> [EXTRACT TO READ]
>>

Darius Sinathrya (born in Switzerland, May 21, 1985) is a Swiss-born Indonesian model, actor, TV performer, futsal manager and sport presenter. He is best known for his role in film Naga Bonar (Jadi) 2 and hosted programs such as Super Family Quiz and 2006 FIFA World Cup on SCTV.

Career 
Sinathrya has starred in soap operas such as Gatotkaca, Hantu Jatuh Cinta, and Bukan Salah Bunda Mengandung. His film career began with the film D'Bijis (2007). In the same year, Sinathrya also played in Naga Bonar (Jadi) 2 with Deddy Mizwar and Tora Sudiro. Several films which Darius later starred in included Pocong 3 (2007) and Love (2008).

In addition to his profession as an actor, he also served as manager of the Indonesia national futsal team as part of the team that won the 2010 AFF Futsal Championship title in Vietnam. However, the team failed to meet the target of qualifying for the 2010 AFC Futsal Championship in Uzbekistan.

<<

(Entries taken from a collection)
>>

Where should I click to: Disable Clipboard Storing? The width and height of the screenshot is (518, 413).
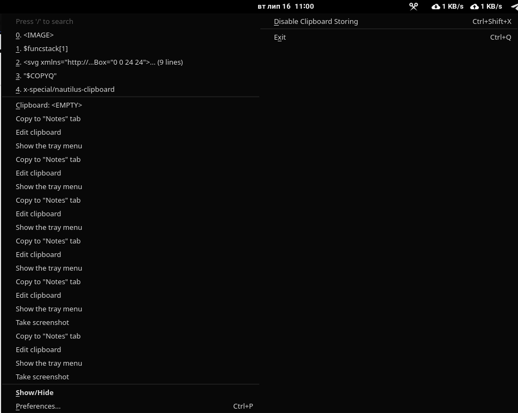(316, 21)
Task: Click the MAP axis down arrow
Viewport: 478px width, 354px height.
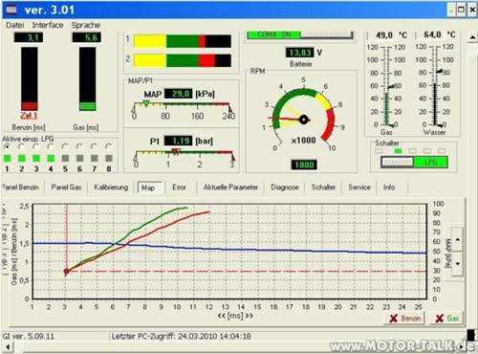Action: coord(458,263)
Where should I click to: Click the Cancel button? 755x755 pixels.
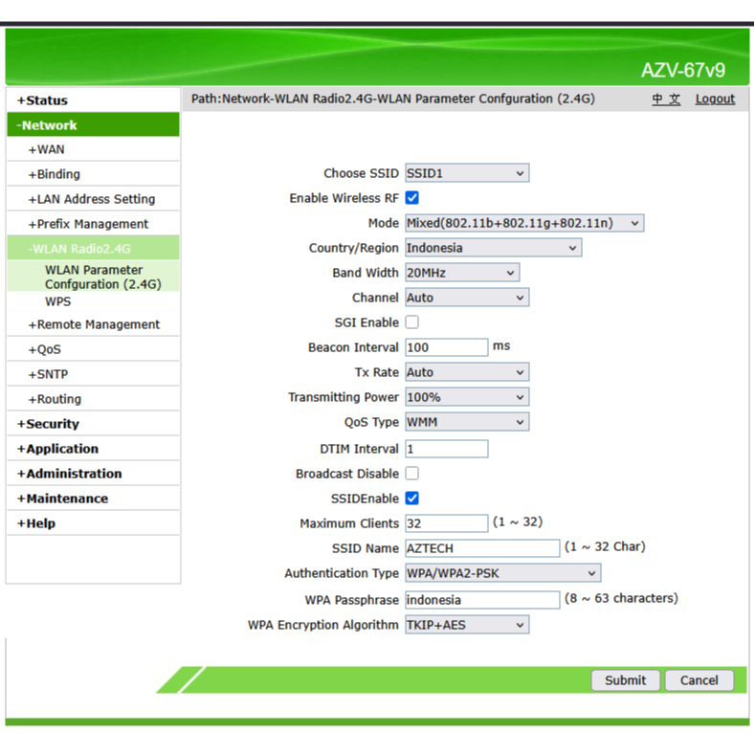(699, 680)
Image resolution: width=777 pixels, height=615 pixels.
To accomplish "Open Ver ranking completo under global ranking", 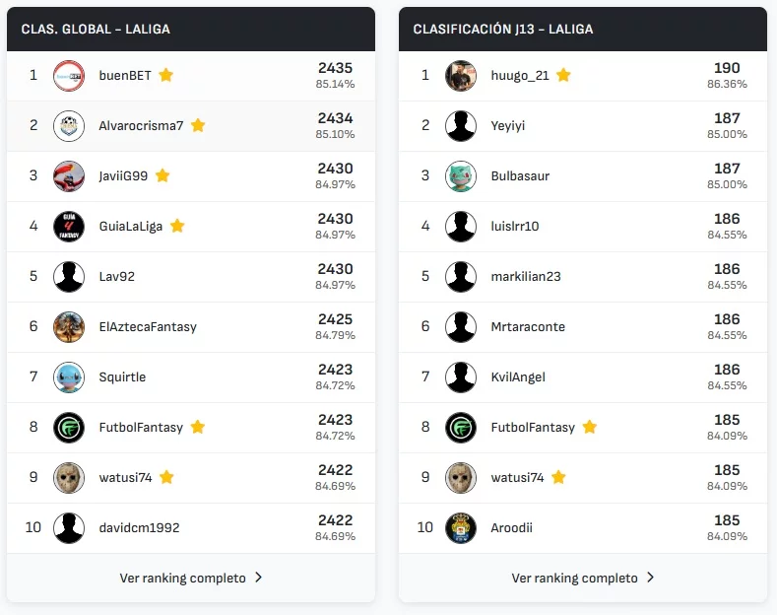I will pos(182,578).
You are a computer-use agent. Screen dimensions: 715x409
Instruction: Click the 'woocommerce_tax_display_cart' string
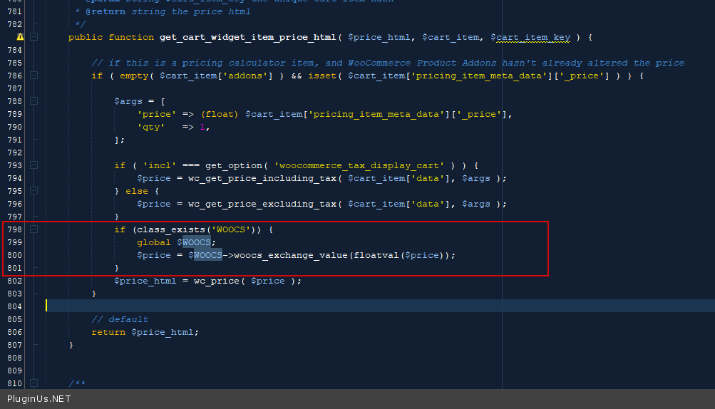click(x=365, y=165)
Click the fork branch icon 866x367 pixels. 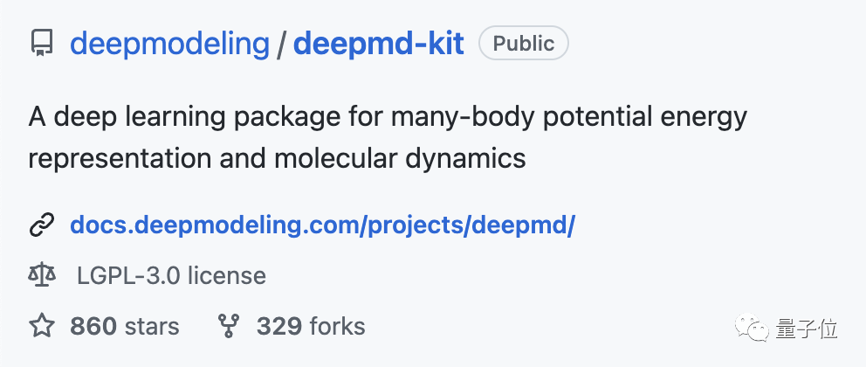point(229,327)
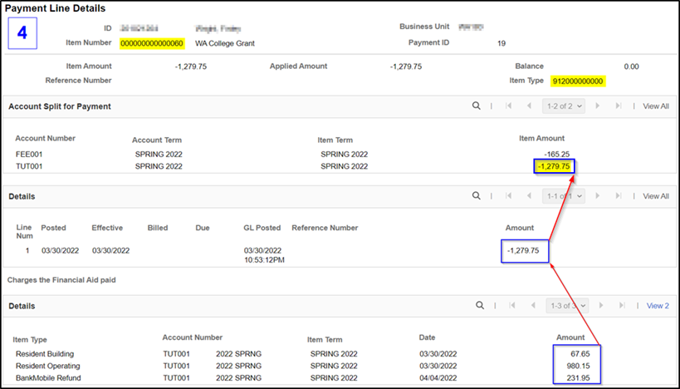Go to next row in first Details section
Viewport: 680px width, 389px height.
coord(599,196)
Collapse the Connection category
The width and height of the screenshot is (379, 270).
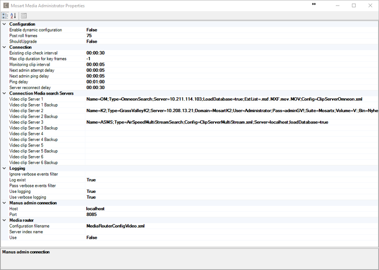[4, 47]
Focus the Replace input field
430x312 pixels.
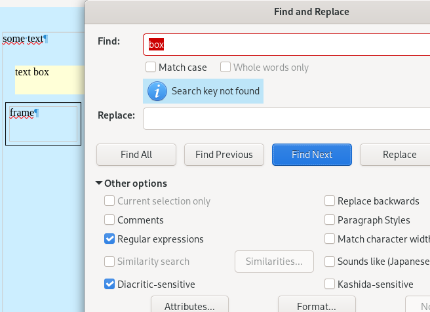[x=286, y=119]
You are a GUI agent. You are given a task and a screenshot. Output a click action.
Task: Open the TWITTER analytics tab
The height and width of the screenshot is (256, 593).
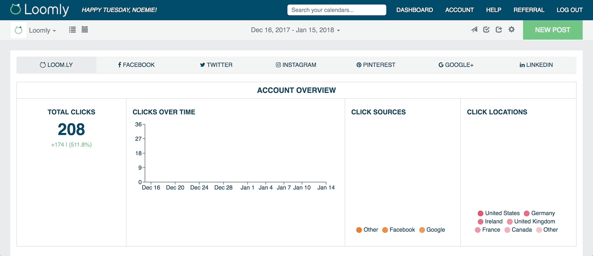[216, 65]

<<

> [WORK TO DO]
1. Answer these questions from the Darius Sinathrya biography, one answer per line:
(a) Which film started his film career?
(b) What title did the Indonesia national futsal team win while he was its manager?
(c) On which channel did he host the 2006 FIFA World Cup?
2. Write out the part of the Darius Sinathrya biography that opens with the words "Darius Sinathrya (born" and closes with "and Love (2008).", substituting "TV series" for "soap operas".

> [RESPONSES FOR EACH TASK]
1.
(a) D'Bijis (2007)
(b) The 2010 AFF Futsal Championship, in Vietnam
(c) SCTV

2.
Darius Sinathrya (born in Switzerland, May 21, 1985) is a Swiss-born Indonesian model, actor, TV performer, futsal manager and sport presenter. He is best known for his role in film Naga Bonar (Jadi) 2 and hosted programs such as Super Family Quiz and 2006 FIFA World Cup on SCTV.

Career 
Sinathrya has starred in TV series such as Gatotkaca, Hantu Jatuh Cinta, and Bukan Salah Bunda Mengandung. His film career began with the film D'Bijis (2007). In the same year, Sinathrya also played in Naga Bonar (Jadi) 2 with Deddy Mizwar and Tora Sudiro. Several films which Darius later starred in included Pocong 3 (2007) and Love (2008).